- TASK DETAILS:
Show all the lines in the data below that include the word "axis".

──────── DATA

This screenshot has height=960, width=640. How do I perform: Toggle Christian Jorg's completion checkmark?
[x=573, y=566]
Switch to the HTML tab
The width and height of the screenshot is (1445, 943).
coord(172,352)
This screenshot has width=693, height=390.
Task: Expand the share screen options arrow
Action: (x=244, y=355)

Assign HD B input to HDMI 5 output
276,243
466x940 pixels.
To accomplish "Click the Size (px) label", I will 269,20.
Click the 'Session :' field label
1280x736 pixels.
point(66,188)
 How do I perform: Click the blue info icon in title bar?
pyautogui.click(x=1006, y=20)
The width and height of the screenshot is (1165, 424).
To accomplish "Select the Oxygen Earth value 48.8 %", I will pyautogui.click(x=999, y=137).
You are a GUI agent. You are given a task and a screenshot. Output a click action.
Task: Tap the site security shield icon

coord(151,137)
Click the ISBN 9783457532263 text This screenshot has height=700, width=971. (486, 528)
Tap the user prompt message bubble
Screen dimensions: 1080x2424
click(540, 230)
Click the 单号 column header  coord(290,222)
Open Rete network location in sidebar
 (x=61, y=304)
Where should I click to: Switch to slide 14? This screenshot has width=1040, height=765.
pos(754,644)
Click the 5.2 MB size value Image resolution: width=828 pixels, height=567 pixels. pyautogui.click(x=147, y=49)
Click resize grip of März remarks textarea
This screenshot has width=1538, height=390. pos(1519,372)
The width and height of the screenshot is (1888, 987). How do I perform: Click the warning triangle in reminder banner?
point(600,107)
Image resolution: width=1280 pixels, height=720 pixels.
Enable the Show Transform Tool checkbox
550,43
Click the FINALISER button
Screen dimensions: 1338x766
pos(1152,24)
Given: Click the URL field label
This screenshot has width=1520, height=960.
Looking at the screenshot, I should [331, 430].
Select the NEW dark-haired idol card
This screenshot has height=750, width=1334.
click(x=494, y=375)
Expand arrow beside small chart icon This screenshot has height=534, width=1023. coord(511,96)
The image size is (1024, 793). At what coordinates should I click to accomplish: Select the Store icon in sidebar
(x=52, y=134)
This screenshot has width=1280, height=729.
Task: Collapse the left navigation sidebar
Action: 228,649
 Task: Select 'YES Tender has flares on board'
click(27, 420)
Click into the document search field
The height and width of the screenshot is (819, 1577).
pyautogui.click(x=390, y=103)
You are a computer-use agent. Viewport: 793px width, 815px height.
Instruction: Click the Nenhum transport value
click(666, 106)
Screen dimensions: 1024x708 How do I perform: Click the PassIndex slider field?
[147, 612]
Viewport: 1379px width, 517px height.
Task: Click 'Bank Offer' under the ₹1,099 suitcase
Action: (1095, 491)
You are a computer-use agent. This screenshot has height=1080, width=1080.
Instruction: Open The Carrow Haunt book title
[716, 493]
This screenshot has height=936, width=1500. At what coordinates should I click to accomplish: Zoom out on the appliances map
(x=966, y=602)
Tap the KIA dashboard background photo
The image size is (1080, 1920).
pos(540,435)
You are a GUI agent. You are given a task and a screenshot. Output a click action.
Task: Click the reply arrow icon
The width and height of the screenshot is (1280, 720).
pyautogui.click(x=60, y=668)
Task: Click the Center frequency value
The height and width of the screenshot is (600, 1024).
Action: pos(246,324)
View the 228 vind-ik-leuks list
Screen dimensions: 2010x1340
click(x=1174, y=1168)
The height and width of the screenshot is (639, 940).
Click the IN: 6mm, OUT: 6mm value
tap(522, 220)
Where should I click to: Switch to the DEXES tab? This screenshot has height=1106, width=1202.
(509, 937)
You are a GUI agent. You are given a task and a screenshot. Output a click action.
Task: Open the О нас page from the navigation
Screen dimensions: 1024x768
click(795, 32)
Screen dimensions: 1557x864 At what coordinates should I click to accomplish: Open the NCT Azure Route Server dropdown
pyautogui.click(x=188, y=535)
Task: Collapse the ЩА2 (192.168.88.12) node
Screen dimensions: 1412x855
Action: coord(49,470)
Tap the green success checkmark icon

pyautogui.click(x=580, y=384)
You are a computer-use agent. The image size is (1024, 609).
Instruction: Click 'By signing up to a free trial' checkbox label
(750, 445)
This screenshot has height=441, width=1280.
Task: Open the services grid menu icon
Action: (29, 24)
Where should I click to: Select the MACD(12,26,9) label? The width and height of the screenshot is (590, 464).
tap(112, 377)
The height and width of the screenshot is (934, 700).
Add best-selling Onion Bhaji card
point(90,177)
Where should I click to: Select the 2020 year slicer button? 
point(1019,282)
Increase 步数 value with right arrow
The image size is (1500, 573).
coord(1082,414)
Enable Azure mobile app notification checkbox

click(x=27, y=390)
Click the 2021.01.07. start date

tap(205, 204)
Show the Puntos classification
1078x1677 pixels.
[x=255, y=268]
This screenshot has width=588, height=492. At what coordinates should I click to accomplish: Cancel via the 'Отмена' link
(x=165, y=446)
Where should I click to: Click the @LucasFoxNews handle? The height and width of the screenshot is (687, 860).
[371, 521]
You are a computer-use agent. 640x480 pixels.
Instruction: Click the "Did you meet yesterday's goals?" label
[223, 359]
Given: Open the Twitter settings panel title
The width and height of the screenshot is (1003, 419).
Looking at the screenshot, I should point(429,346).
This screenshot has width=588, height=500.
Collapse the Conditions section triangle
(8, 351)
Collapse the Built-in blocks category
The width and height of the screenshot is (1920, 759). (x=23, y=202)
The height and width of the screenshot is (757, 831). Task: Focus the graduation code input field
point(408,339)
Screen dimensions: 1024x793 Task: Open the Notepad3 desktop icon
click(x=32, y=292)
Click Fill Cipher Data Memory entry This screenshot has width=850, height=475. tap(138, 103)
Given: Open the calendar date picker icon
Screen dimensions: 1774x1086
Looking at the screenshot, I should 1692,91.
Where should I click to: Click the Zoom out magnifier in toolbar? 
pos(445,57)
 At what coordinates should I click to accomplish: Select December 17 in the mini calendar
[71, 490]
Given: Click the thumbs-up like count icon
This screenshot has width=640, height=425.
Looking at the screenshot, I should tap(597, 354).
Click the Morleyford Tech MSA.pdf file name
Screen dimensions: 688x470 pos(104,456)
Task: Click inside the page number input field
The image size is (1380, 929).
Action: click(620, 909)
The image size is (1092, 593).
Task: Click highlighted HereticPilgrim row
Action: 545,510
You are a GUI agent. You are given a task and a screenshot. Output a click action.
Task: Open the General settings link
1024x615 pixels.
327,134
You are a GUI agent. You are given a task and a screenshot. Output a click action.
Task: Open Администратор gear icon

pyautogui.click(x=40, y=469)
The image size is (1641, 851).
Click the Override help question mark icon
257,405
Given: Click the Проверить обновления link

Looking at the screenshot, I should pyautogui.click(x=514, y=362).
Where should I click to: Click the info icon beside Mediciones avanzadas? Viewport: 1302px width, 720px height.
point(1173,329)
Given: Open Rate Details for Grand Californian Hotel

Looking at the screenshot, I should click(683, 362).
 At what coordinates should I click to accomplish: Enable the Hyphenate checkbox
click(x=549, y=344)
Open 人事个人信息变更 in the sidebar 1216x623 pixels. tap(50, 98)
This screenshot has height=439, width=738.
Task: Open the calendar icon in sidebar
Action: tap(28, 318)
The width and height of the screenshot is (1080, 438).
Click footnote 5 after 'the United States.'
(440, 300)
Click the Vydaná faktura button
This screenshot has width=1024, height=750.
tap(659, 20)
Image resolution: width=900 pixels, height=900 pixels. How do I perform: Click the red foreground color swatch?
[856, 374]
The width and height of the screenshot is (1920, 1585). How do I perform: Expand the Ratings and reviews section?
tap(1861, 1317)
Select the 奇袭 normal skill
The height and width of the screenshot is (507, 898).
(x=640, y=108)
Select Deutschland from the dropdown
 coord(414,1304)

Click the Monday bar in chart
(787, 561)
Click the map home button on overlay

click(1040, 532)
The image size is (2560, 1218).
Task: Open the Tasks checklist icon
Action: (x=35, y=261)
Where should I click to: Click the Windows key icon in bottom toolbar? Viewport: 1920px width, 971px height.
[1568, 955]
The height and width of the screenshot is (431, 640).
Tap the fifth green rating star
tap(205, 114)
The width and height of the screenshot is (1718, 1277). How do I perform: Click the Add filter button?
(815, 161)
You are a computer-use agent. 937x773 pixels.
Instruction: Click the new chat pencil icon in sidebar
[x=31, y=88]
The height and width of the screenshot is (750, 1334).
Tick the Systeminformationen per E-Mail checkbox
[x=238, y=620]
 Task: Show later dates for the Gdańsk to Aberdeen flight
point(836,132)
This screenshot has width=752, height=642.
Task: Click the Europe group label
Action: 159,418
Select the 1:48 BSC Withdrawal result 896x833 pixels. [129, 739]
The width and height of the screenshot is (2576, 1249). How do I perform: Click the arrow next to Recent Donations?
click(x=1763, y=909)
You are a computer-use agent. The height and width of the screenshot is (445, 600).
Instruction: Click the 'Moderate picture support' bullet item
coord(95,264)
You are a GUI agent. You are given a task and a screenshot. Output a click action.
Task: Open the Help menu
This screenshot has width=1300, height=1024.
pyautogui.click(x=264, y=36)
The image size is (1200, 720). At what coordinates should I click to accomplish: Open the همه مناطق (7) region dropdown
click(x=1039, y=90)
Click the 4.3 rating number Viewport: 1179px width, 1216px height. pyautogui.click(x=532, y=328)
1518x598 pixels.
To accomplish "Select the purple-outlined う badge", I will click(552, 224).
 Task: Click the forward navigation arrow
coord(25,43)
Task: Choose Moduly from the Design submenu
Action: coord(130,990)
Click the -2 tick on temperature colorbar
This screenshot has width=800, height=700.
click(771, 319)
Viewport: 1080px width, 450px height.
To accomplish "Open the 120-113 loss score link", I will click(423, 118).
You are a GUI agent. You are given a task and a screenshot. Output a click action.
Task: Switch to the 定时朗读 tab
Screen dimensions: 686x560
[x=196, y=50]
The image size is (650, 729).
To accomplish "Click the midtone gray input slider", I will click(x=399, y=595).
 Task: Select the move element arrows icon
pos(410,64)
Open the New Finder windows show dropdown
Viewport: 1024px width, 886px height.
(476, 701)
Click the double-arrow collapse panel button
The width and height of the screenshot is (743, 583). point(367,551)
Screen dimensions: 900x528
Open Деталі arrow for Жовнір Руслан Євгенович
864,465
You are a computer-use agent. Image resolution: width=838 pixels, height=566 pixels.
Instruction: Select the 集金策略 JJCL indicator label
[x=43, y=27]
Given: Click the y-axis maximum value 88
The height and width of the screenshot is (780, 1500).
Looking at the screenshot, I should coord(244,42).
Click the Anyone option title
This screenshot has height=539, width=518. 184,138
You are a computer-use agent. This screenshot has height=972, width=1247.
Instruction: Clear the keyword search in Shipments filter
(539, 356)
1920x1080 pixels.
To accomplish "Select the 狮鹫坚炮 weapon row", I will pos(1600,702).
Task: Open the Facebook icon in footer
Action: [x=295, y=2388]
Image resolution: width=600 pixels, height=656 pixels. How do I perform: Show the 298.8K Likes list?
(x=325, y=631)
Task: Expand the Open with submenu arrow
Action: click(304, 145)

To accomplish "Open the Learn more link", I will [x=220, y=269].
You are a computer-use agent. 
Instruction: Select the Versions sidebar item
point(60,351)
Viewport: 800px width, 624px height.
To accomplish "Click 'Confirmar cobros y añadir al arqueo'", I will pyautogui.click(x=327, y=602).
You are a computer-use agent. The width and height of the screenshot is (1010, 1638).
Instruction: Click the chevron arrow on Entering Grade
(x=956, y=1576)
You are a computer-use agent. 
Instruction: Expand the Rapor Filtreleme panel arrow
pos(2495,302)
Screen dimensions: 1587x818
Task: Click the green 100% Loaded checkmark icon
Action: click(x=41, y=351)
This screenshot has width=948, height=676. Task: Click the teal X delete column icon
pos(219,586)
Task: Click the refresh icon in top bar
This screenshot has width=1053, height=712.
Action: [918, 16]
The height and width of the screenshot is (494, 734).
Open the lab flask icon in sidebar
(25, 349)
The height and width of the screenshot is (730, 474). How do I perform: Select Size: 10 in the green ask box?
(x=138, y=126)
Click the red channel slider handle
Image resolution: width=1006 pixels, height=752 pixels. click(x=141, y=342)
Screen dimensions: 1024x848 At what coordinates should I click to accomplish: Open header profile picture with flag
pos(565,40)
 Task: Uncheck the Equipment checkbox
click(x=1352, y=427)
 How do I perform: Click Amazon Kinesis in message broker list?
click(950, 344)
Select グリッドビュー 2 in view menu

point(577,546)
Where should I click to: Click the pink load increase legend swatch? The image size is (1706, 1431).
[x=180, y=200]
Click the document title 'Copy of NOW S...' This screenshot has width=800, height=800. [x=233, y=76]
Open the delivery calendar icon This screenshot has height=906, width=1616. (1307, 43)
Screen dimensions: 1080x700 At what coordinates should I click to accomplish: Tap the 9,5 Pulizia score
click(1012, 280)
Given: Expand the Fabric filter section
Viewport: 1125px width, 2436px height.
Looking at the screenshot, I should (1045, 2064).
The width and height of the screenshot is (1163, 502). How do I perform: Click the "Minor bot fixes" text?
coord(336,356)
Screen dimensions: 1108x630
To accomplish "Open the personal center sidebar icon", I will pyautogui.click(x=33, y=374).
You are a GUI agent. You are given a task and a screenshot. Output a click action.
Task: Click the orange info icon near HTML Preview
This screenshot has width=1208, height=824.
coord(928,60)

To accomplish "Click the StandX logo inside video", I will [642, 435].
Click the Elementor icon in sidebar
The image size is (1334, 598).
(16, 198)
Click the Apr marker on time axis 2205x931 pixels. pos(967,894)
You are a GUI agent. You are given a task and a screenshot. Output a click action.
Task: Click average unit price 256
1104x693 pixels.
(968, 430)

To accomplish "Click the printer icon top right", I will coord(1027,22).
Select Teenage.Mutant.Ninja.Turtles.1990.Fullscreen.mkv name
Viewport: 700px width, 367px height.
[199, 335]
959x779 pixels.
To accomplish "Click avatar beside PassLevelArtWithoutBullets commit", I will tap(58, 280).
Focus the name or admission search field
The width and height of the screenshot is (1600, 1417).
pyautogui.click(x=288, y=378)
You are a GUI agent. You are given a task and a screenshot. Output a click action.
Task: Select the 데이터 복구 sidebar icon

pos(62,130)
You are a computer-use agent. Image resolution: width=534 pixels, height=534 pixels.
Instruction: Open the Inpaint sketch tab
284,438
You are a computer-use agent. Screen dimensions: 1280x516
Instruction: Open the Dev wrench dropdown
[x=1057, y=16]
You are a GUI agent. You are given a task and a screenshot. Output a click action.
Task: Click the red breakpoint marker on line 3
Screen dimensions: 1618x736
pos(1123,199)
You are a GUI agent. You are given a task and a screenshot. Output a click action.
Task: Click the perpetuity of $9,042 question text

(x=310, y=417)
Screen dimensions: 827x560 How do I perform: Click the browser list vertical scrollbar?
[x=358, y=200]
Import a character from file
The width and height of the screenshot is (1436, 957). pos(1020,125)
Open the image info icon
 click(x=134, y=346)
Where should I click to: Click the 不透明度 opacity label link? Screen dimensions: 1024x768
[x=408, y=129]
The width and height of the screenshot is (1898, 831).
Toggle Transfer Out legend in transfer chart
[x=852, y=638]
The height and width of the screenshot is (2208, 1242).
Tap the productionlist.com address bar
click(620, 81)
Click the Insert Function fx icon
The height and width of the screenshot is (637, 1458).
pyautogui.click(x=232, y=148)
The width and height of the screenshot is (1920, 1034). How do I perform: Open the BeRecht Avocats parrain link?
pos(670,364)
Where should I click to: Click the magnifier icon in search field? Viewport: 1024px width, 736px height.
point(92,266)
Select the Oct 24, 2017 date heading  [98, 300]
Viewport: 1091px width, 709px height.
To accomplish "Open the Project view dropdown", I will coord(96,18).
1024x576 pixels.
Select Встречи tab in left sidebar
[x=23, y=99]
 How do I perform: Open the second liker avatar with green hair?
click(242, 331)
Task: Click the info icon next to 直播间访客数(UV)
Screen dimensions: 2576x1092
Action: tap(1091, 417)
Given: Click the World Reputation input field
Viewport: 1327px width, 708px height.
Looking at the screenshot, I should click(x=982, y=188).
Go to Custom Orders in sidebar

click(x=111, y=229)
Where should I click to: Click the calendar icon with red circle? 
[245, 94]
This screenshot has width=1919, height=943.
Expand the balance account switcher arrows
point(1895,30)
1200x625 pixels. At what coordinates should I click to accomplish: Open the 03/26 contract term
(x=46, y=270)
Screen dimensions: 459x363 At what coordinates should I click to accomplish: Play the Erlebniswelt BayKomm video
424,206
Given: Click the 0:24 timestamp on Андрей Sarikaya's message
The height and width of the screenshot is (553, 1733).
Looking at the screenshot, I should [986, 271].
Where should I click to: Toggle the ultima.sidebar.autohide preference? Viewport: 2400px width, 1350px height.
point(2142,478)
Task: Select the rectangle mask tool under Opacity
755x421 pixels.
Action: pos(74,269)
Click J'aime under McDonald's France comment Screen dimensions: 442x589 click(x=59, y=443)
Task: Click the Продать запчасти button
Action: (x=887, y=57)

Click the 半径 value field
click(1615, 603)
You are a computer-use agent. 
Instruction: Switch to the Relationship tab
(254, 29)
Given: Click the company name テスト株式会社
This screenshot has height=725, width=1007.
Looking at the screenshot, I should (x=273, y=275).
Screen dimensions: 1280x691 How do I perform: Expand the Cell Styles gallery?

────────────────

- RESULT FOR THIS TASK:
Given: Click the y-axis maximum value 88
Click the Apr marker on time axis 2205x931 pixels. pos(967,894)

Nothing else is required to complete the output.